Europe still dependent on Russia urea for fertiser production

By Rhod Mackenzie

Because of high gas prices, European companies have sharply reduced or stopped fertiliser production. And while Gazprom's supplies to the region have fallen, exports of nitrogen fertiliser from Russia have risen sharply - up to a third of all imports to Europe. The Norwegian chemical giant is sounding the alarm that the EU has fallen into a new dependency that threatens food security.

Declining Russian gas supplies to Europe and rising fuel prices have hit Europe's energy-intensive fertiliser industry. And now companies from Russia are entering the market and increasing exports to the EU.

"Fertilisers are the new gas" - said Svein Tore Holseter , CEO of Norwegian group Yara, during the presentation of its first quarter results, reports Chemical & Engineering News (C&EN).

"At a time when raw material sanctions and price pressure are doubling the pressure on European industry, Russia is gaining market power. This not only jeopardises European industry and the transition to a green economy, but also makes European food production more vulnerable," said Svein Tore Holseter.
C&EN cites Eurostat data showing that Russian urea supplies have increased from 1.1 million tonnes in 2021 to more than 1.5 million tonnes in 2022 and 2023.

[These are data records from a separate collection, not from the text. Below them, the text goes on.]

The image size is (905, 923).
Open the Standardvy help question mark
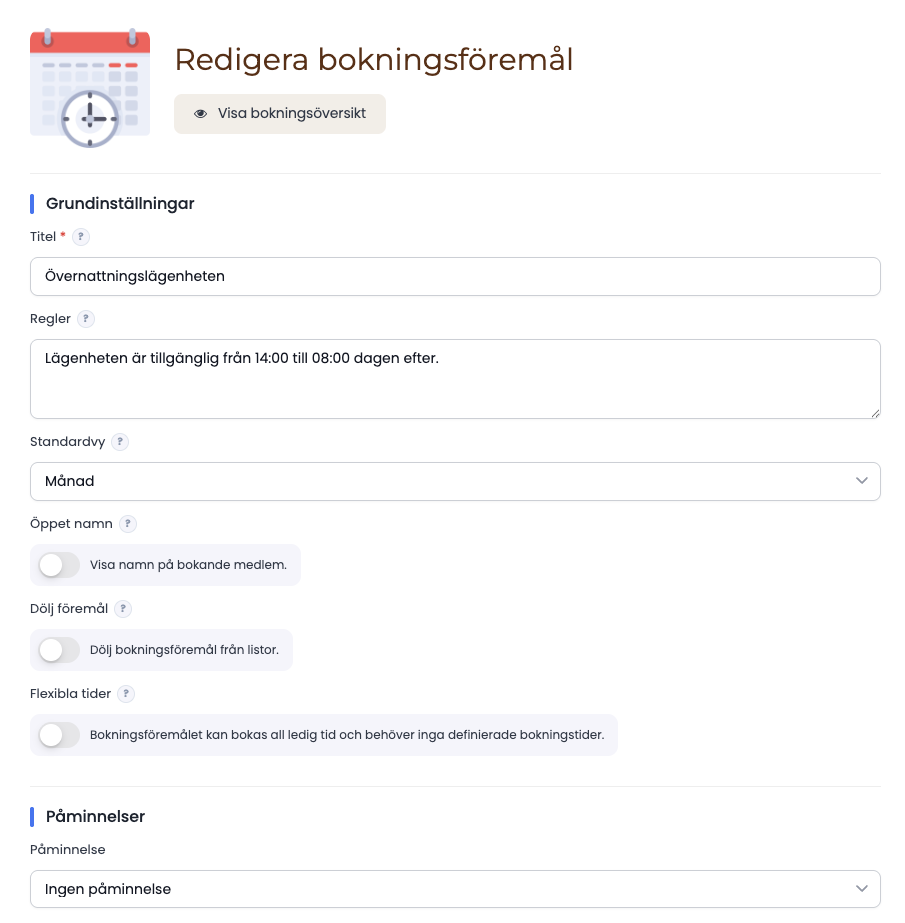[120, 441]
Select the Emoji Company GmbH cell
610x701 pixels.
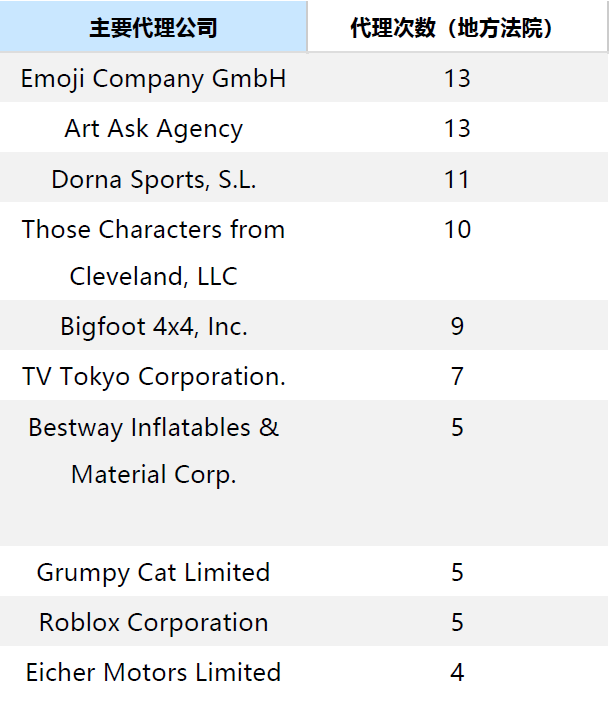153,79
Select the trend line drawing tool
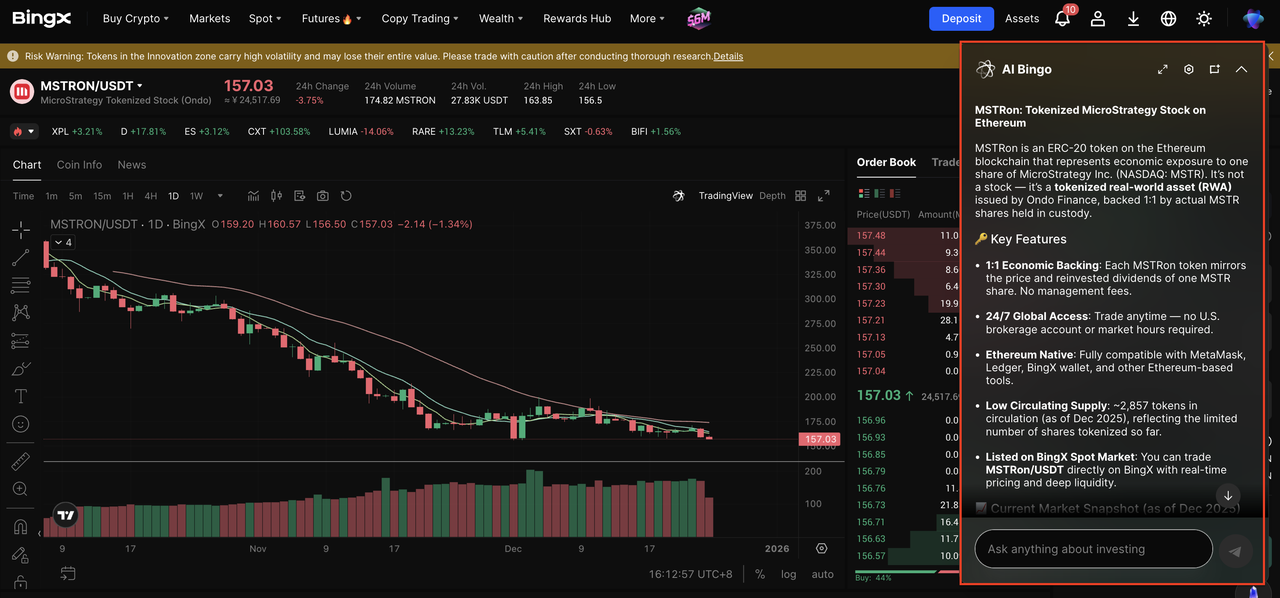 pyautogui.click(x=20, y=258)
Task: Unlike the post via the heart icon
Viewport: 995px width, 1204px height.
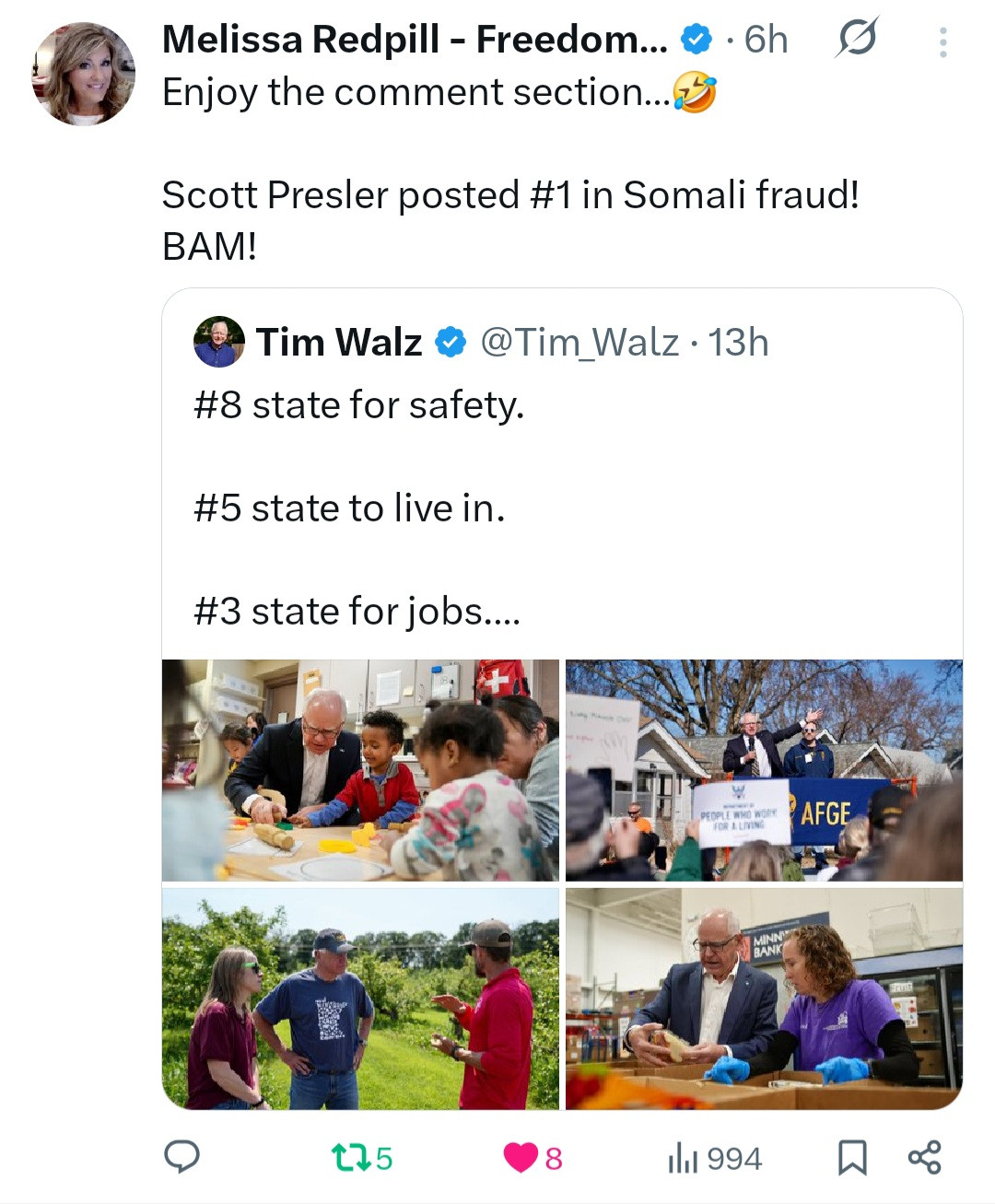Action: [x=521, y=1157]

"A number of European urea and ammonia producers have closed or reduced plant capacity due to high natural gas prices. For example, in 2022, CF Industries will close its ammonia plant in Billingham, UK, and BASF and Yara have reduced ammonia production. High gas prices continue to be a problem for the German chemical sector, according to the German Chemical Industry Association," C&EN reports.
Yara's largest plants are in Norway and the Netherlands. According to the company's quarterly presentation, the average gas cost for its European plants was $870 per thousand cubic metres in the first quarter of 2023 and $415 in January-April 2024. In 2021 and earlier, they were below $250-$300.

In its first-quarter report, Yara says it is restoring urea production, increasing it by 40% year-on-year to 1.16 million tonnes in the first three months of this year. At the same time, deliveries to Europe increased by almost 3.5 times - to 275,000 tonnes. Yara notes that profits have fallen, but this is due to a fall in world prices.

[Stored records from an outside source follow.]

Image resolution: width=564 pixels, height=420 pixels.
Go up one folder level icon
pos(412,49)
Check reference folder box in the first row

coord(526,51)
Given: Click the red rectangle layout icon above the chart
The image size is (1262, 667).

It is obvious that in this situation the Norwegian company does not like the competition from Russian urea, which is not subject to any sanctions and is very competitive even in the US, where gas prices are comparable to Russian ones.

According to AIS data from ships and export-import invoices published by ImportGenius, supplies of urea from Russia to the US are stable. In May, for example, American company Eurochem North America received 31,000 tonnes from Novomyssk Azot in the Stavropol region. And ECO Fertilizers through the Chinese Xin Yu (Sanya) International - more than 7 thousand tonnes. At the same time the tanker Avenca, operating on the line for delivery of urea from Russia to the United States, should arrive there with cargo received in St. Petersburg on May 24.
Energy expert Alexander Sobko notes that there is logic in the Norwegian Yara boss's statement.

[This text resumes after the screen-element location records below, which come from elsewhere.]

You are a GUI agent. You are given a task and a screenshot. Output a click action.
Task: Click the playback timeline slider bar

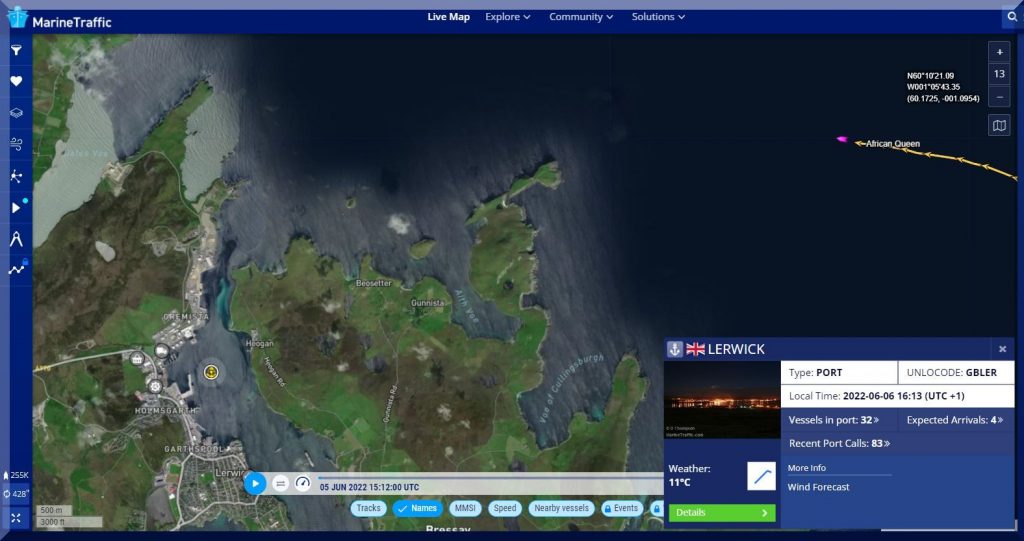pyautogui.click(x=480, y=477)
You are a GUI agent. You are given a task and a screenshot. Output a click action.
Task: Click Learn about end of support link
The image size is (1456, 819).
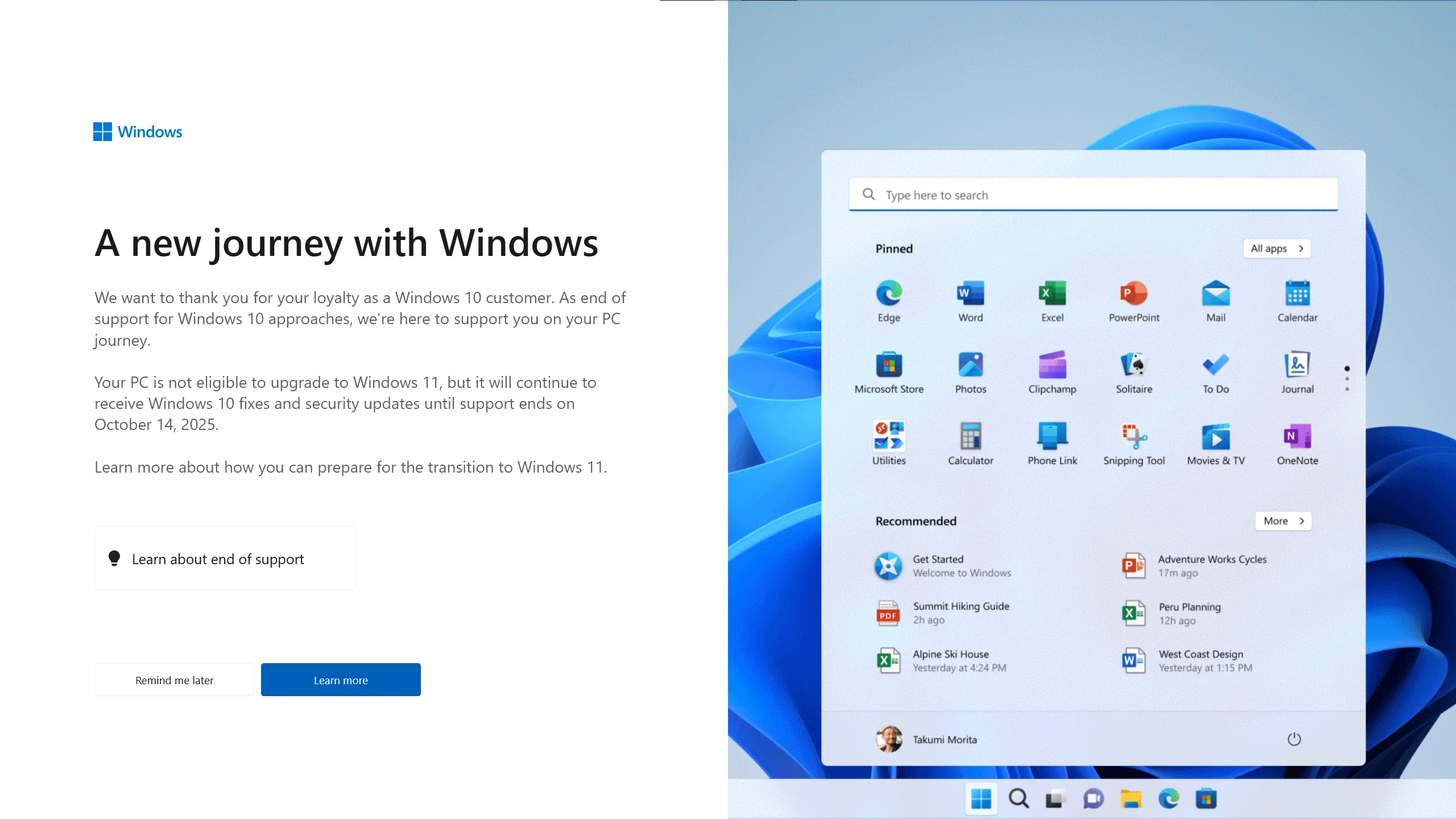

"In the sense that prices for urea and nitrogen fertilisers generally correlate well with world prices for natural gas. At the same time, fertiliser exports do not have the well-known difficulties that gas exports have had to face," he says.

However, the expert points out that the volumes of such exports are incomparably smaller than even the current volumes of gas exports.

"The EU imports about 3 million tonnes of nitrogen fertilisers from Russia, and their production requires no more than two billion cubic metres of gas. Obviously, such volumes of gas cannot compensate for the volumes of former gas exports. The potential for growth is also small, as the fertiliser sector generally uses small amounts of gas for production in relation to energy consumption," explains Alexander Sobko.